A New Way to Tag
By BRIAN M. SHAMBLIN and CAMPBELL J. NAIRN
If you have ever worked on a sea turtle nesting beach project, then you have probably had the experience of snapping a metal tag to the trailing edge of a sea turtle’s flipper. You have probably also thought about how the process of tagging itself might have affected the behavior of that turtle, or you may have wondered if you would ever see her or the tag again. Tagging studies have taught us a lot over the years, but the fact is that for some populations, most tagged females are indeed never seen again, likely because of low nest site fidelity relative to the scale of the tagging effort. And saturation tagging is difficult; patrolling a study area every hour during the nesting season to intercept nesting females can require an enormous number of participants and can pose significant and costly logistical challenges. Yet until recently, flipper tagging has been the only option for obtaining reliable demographic data about how many females are nesting, how many clutches of eggs they are laying, and how often they are remigrating (i.e., how frequently they are returning to nest).
In recent years, however, a new technique has emerged as an alternative means of collecting individual fecundity data. The method uses genetic tagging of females through nest sampling. Each female leaves behind a DNA record in her eggshells, and researchers can now exploit nuclear genomic variation between turtles to identify unique genetic fingerprints for each individual. Those intrinsic genetic tags permit researchers to assign clutches sampled during morning surveys to individual females without the need to physically intercept the adult turtles. The data collected are analogous to those collected through conventional tagging, and they allow researchers to estimate nesting female population size and annual survival, as well as clutch frequency and remigration intervals.
Nest sampling confers a few critical advantages over conventional tagging. First, the ability to fingerprint eggs opens up possibilities for tagging on geographical scales that would be logistically impossible with standard tagging patrols. Second, nest sampling is noninvasive to nesting females and alleviates concerns about how tagging might affect their behavior. Perhaps most significantly, the same genetic markers used for individual identification can clarify relationships among nesting females. Long-term projects linking daughters to their mothers could ultimately assess natal site fidelity, reproductive longevity, reproductive fitness, and recruitment patterns.
Genetic tagging of eggs is not without its drawbacks, however. Eggs ideally would be sampled within the first few days of incubation to reduce the likelihood of contamination from embryonic nuclear DNA. This approach requires the collection of a single viable egg from each clutch, unless eggshells are available through depredation or natural breakage. Also, genetic analysis must currently be conducted in a specialized laboratory. However, with rapidly evolving genetic technologies, we may one day be able to undertake such work at field sites.
Undeveloped eggs sampled following hatchling emergence can yield maternal DNA. Unfortunately, the warm, moist conditions ideal for embryo development promote rapid degradation of the maternal nuclear DNA present in the eggshell. Even in fresh eggs, the amount of DNA present is markedly lower than in a tissue or blood sample, so additional analyses are often necessary in approximately 10 to 15 percent of samples to resolve genetic fingerprinting errors.
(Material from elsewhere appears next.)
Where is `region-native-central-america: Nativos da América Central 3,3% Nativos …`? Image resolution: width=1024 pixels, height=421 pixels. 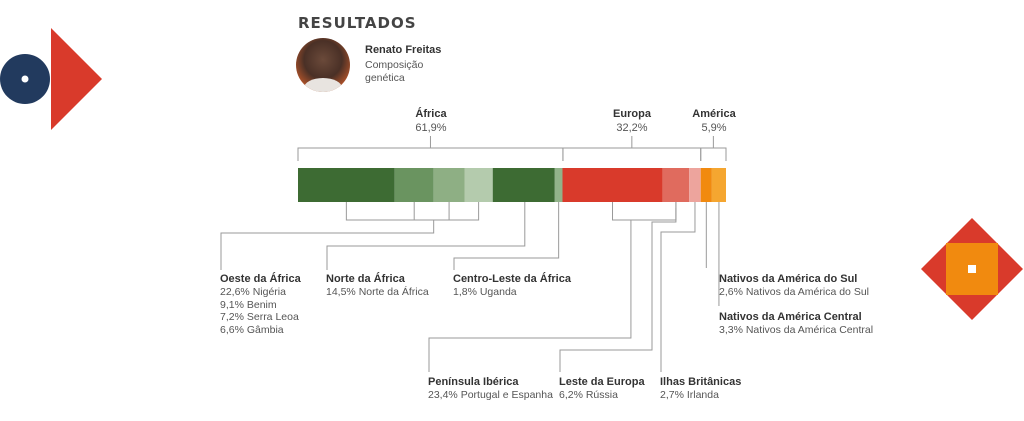
region-native-central-america: Nativos da América Central 3,3% Nativos … is located at coordinates (796, 324).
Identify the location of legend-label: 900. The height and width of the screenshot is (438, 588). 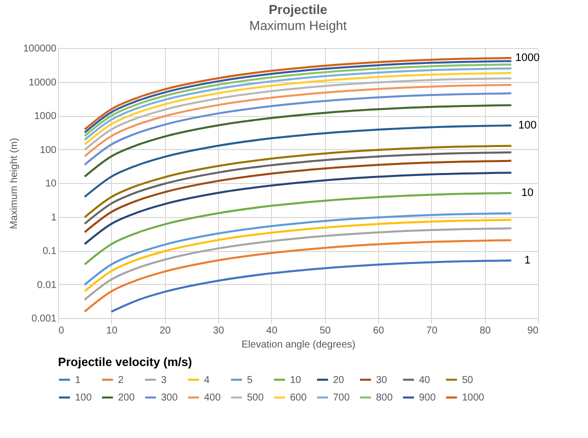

Nevertheless, the wealth of information gained through egg-derived tagging outweighs the disadvantage of destructive sampling and the technical challenges of analyzing small amounts of DNA. Moreover, researchers can use stable isotope signatures of yolks from sampled eggs to assign females to major foraging areas. By having researchers combine those powerful techniques, it is possible to determine the reproductive consequences of foraging in different regions.
We are currently conducting a genetic tagging project with the goal of sampling every recorded loggerhead nest north of Florida in collaboration with state agency sea turtle programs and with state and federal biologists, researchers, and volunteer groups in Georgia, Maryland, North Carolina, South Carolina, and Virginia. This range encompasses the majority of nesting habitats of the Northern Recovery Unit of loggerheads that nest in the southeastern United States. Genetic tagging is ideal for this subpopulation because nesting densities are low to moderate. Moreover, validating the egg chamber is standard morning survey protocol for all nests in this region.
Genetic tagging of unincubated eggs is a robust technique for individual identification in situations where direct interception of nesting females is not feasible or is too expensive and labor intensive. Some projects have ceased flipper tagging altogether. For instance, the Little Cumberland Island Sea Turtle Project, one of the longest running saturation tagging efforts in the world (1964–present), switched entirely to genetic tagging in 2010. Former intern Jocelyn Coulter inspired the idea of egg tagging in 2005 when she froze depredated eggs from a freshly laid clutch where the turtle had evaded patrollers. We were later able to match the eggs’ genetic fingerprint to a skin sample from a female they had tagged earlier in the season.
Although this modern approach is not appropriate for all nesting populations, it provides an alternative to flipper tagging for turtle rookeries where nest sampling is logistically manageable. Fully exploiting the benefits of egg sampling requires partnerships with agencies and volunteer networks that conduct nest surveys across the potential range of the nesting population. For rookeries where all those elements come together, this technique will continue to yield novel insights into sea turtle behavior for the foreseeable future.